What the fuck am I doing here?

*

I go to my desk. Adam hands me a stack of call sheets. There are 153, and I have to count and sign for them. At the end of my shift they will be counted again by somebody senior to me: a supervisor, a trainer. Should there be 152, I will be fired. You can also be fired for looking at a mobile phone in the office, or making a personal call. Security is taken very seriously, here.

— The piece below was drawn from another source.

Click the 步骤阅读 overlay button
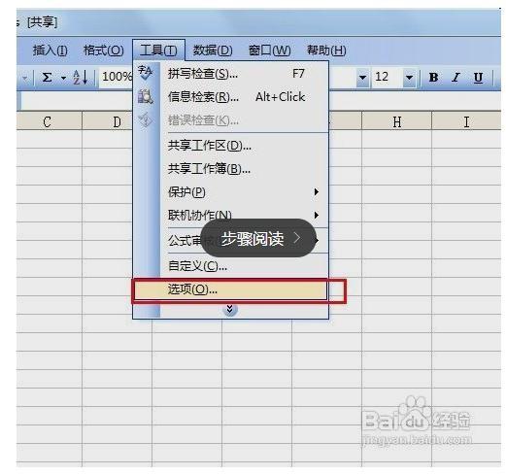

I start dialling numbers. I am working on “Amnesty International Upgrades”. This means I call people who donate on a monthly basis to Amnesty International, and I try to get them to raise their donations by guilt-tripping them. To do this I tell them the story of The Rape of Aisha. The Rape of Aisha was a horrific event that happened in Somalia last year – Aisha, a 13-year-old girl, was raped by three men. The local Wahaabist militia, a seriously unenlightened bunch, then stoned Aisha to death for adultery. Nice. I remember reading about this at the time and being horrified. But by now I have told the story of The Rape of Aisha too many times. At least once each shift I remind myself that it is still a horrific event that happened to a real person. But it has become performance. I pause dramatically at certain moments. And new details have crept into the story along the way. Now, everybody in my “team” refers to Aisha as a “13-year-old schoolgirl”, and she was attacked “while walking home from school one day”. This wasn’t in the original reports, which were not even that definitive about her age. But I’m the only person here who has read the original reports. I know it’s a distortion, but I say it anyway, the same as everybody else.

It could be worse. I could be on WSPA signups. There, they call people who foolishly signed a petition and try to convince them to become regular donors by going on about bear-baiting and the like. At least the people I call are active supporters of Amnesty, and are sometimes interested; the WSPA signups are practically cold-calls, and people really don’t appreciate being told that shit, then asked for money. I hear it’s brutal.

But only a small part of my time is given over to re-telling The Rape of Aisha. Mostly what I do is call numbers and get no response. The call sheets I have been given suck, because Adam doesn’t like me. I think he senses I don’t like him. For a while it seemed like he liked me, or at least thought I might work out. For a while I was getting some clean sheets in with my junk. The clean sheets haven’t been dialled before, and it is easy to get people on the line and talk to them. You need to get six people on the line and talk to them each hour. This is easy with clean sheets, but now I am getting dreck again.

These numbers have been dialled six, seven times. These people don’t want to talk to me. They have worked out by now that it is Amnesty International trying to get them to increase their donations. They are irritated by the daily calls. They see the number come up on their mobile phones, and choose not to answer. They have told past callers to call their home numbers in the daytime, and their business numbers at night. They are always in meetings, or on the freeway, or just stepping out. They will not talk to you.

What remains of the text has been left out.